Not only does it keep Sumter dollars in this community, but it also might draw more businesses.
“I engage in commercial real estate, and I am the broker of pending sales with Buffalo Wild Wings to be located east of the new Spring Hill Suites conditioned on this referendum passing in November,” said Mack Kolb of Century 21 Hawkins & Kolb. “Sumter is a very diverse community. It’s not a small town anymore. We have people come from all over the world to live here now, and they do not understand for a large part our antiquated blue laws.”
He has talked to other restaurant owners who say if the law was changed, they would consider coming to Sumter.
As for those who say the passage of such a referendum would lead to an increase in crime, the chamber committee he’s on has not been able to find any evidence of such in its research, Kolb said.
“We’ve seen information in articles and studies that have been done on Sunday alcohol sales in restaurants that indicate it does not cause the DUI rates to go up or other major crimes to go up,” Blackwelder said.
Farmer agreed such a move would not lead to more crime.
“We’re doing it six days a week now,” he said. “It’s just one more day a week.”

AGAINST
As an attorney, Calvin Hastie has seen the danger and damage of alcohol abuse.
“I’ve had five CDVs — criminal domestic violence — cases in the last two days, and in every one of the five, alcohol was involved in the violence in one way or another,” he said recently.
That is why the city councilman is opposed to Sunday alcohol sales, a view he shares with many in the religious community.
“My opposition to Sunday alcohol sales is an extension of my opposition to the sale of alcohol any time,” said Ron Davis, pastor of Sumter Bible Church and administrator of Sumter Christian School. “My reasons are twofold.
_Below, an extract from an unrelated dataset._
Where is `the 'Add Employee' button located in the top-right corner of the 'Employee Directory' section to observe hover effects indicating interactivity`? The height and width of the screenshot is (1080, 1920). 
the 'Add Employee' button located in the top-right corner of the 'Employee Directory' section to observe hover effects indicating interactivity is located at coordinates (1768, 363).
First, I am against the sale of alcohol from a Biblical conviction. Proverbs 20:1 says, ‘Wine is a mocker, strong drink is raging: and whosoever is deceived thereby is not wise.’
“Secondly, I am opposed to the sale of alcohol from a family perspective. Homes are wrecked from abusive alcoholics, and homes are destroyed when drunk drivers kill someone in the family. The statistics are staggering; but yet the statistics are ignored by society while alcohol continues to mock and deceive as Proverbs 20:1 says it would.”
The Rev. M.H. Newton of Jehovah Missionary Baptist Church agreed.
“When I look at all the damage that has been done by alcohol and drugs in our community, I just can’t feel right supporting something like this,” he said. “Alcohol has caused a lot of damage and taken life from murder to people driving and having accidents because of their drinking. And of course, from a Biblical point of view and a spiritual background, I can’t support anything that takes the lives of people.”
People’s lives are worth more than the economic benefits such a move might bring to Sumter, Newton said.
“What is my reply to those who say it would help the economy? 1 Timothy 6:10 says, ‘For the love of money is the root of all evil: which while some coveted after, they have erred from the faith, and pierced themselves through with many sorrows,’” Davis said. “Do we place money — the economy — above the families that are destroyed from alcohol? When we as a society have our priorities wrong, we ‘pierce ourselves through with many sorrows’ as this verse predicts. Sunday alcohol sales will only add more sorrow that comes from more crime.”
Hastie said such a move creates an obvious DUI situation.
“We’re asking people to go out and have a few drinks, then drive home,” he said. “Some say they have a designated driver, but the majority don’t. People talk economic cost, but let’s weigh human cost versus economic cost. Let’s be more progressive in our thought process. Let us be the leader in the state for growing our economy and not on Sunday alcohol sales.”